If you don't (and a form of life that can be crystallised is admittedly stretching things), then they haven't, yet.
But how long will it be before a simple bacterium can also be constructed. Yes, it's going to be a hell of a lot harder, since you will have to create all the organelles, the full running cellular machinery which isn't needed for a virus (which is 'only' DNA), but I'd not bet against it.
If you think that a virus is alive, then this is a case of life having being recreated in the laboratory.
If you don't (and a form of life that can be crystallised is admittedly stretching things), then they haven't, yet.
But how long will it be before a simple bacterium can also be constructed. Yes, it's going to be a hell of a lot harder, since you will have to create all the organelles, the full running cellular machinery which isn't needed for a virus (which is 'only' DNA), but I'd not bet against it.
no subject
One question is - given a different virus genome, could they have synthesised that other virus using the same feedstocks and methods? I'm pretty sure the answer is yes. In which case, the PHi-X'ness of the result isn't inherent in the starting materials.
Could they start with nothing but amino acids (which can be produced by pure organic chemistry) and get to the same stage? They have 5386 bases to produce and stitch together. With enzymes - I don't think there's a real problem. Without - more difficult, simply because the enzymes already exist. Artificial enzymes? Tricky, but an enzyme is also a protein, and can (in theory) also be assembled. Getting it assembled without some other enzymes.

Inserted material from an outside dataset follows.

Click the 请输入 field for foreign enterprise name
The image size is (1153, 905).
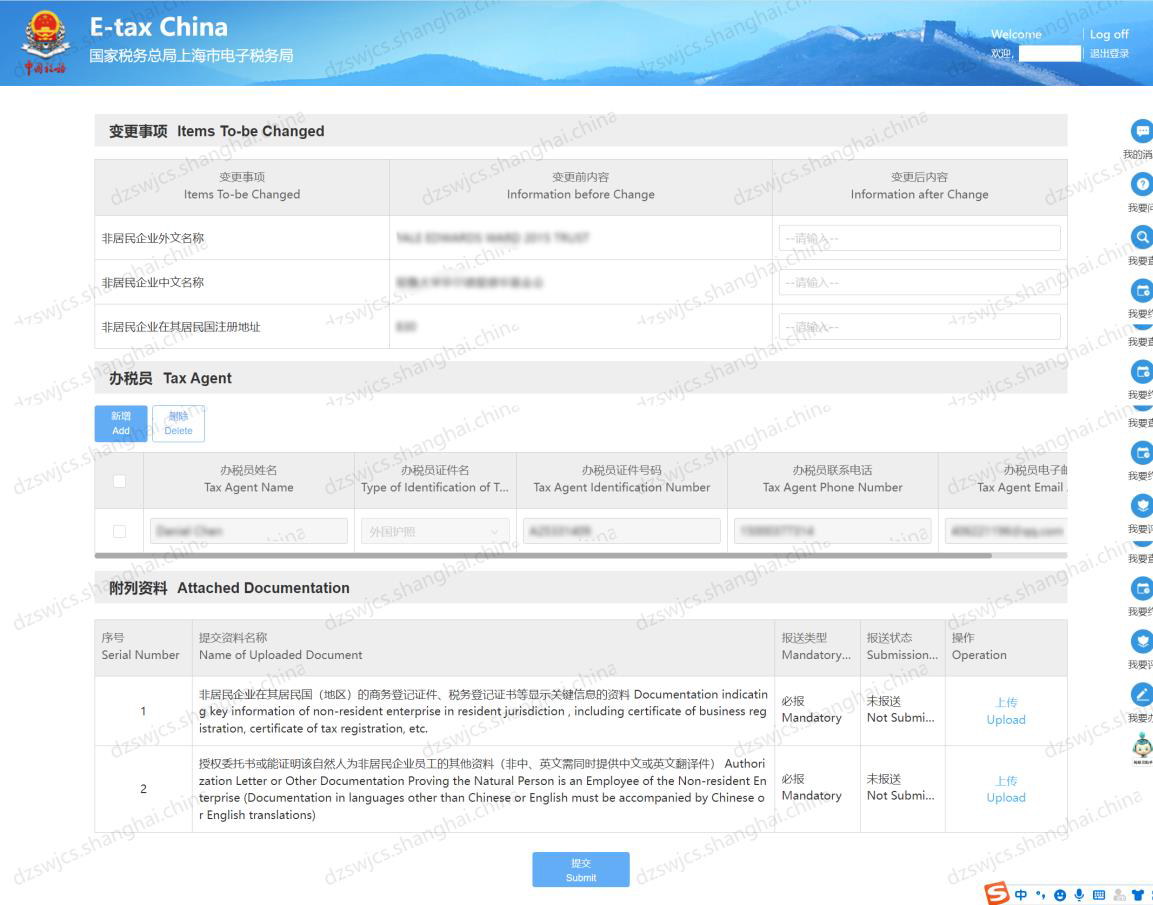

Difficult, but somewhere along the chain of required molecules, I expect that there is something that can be built without using life-derived molecules.

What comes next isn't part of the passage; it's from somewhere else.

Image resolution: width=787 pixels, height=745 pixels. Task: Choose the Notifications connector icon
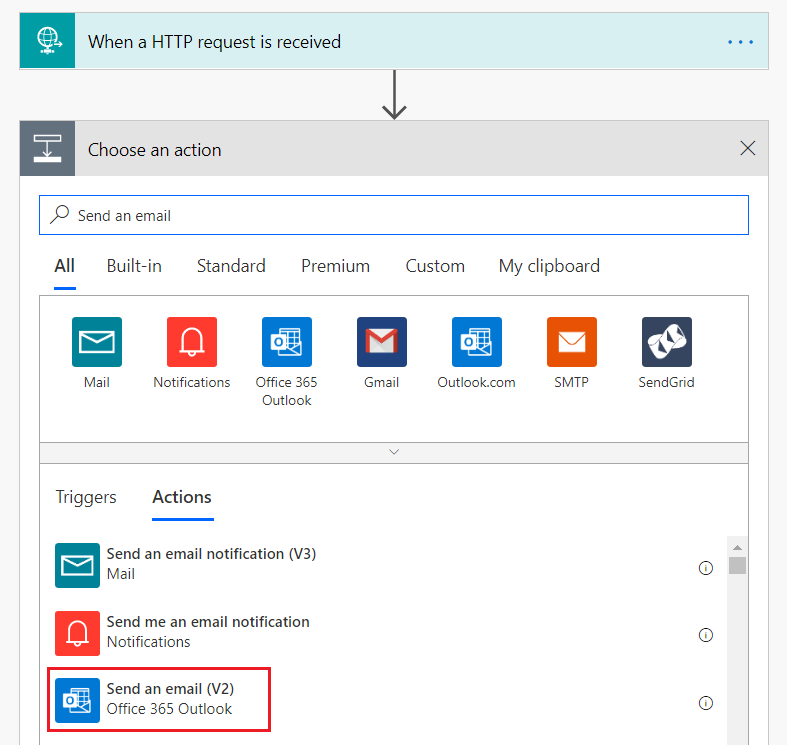[191, 342]
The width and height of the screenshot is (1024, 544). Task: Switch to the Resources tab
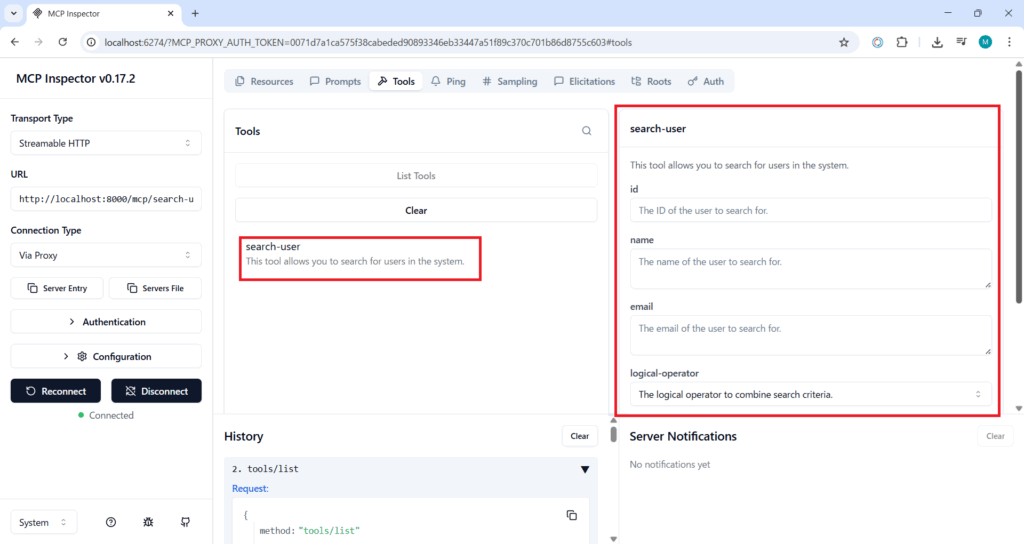tap(264, 81)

(I'm assuming that nano-manipulators won't be that good, but it may be the case that they do find a way of assembling DNA that doesn't make use of traditional enzyme-based biochemistry at all - specially constructed catalysts with multiple base-splicing sites are quite plausible to me.)
As for producing a bacterium, I don't think it really matters whether they've started using life-derived materials if all the materials used have previously been created using non-life-derived materials. Not unless one has a belief in some mystical life force which may be carried by enzymes and the like. And if you're following that line of thought, then you might as well posit carbon atoms as the carrier, in which case nothing short of using nuclear transmutation to create the atoms in the first place will suffice.
no subject
Oh, agreed, no question about that.
Could they start with nothing but amino acids (which can be produced by pure organic chemistry) and get to the same stage? [...] somewhere along the chain of required molecules, I expect that there is something that can be built without using life-derived molecules.

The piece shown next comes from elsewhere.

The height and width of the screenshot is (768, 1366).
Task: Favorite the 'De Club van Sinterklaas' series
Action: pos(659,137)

That's where we differ, I think. Using life-derived molecules as building blocks, as I said, I'd be surprised to see a bacterium inside a decade, but almost certainly within my working lifetime. Starting from pure organic chemistry, I'd be very surprised to see it inside my lifetime. It's like trying to end up with an arch without using any support scaffolding while you build it.
As for producing a bacterium, I don't think it really matters whether they've started using life-derived materials if all the materials used have previously been created using non-life-derived materials. Not unless one has a belief in some mystical life force which may be carried by enzymes and the like.
Oh, I'm not positing anything of the sort, have no fear. No, the reason I think it would be important to be able one day to start from pure organic chemistry is because it thenmay give clues as to how it really happened during evolution, hence perhaps how common life is on other planets etc. It's also a final and necessary nail in the coffin of the designer-God hypothesis. For as long as life is only producible from life-derived materials, we're left unable to disprove the contention that "This couldn't have happened without divine intervention".
If you like, it's a distinction between mending life and creating life. Both involve making living things from non-living things, but the latter is qualitatively different.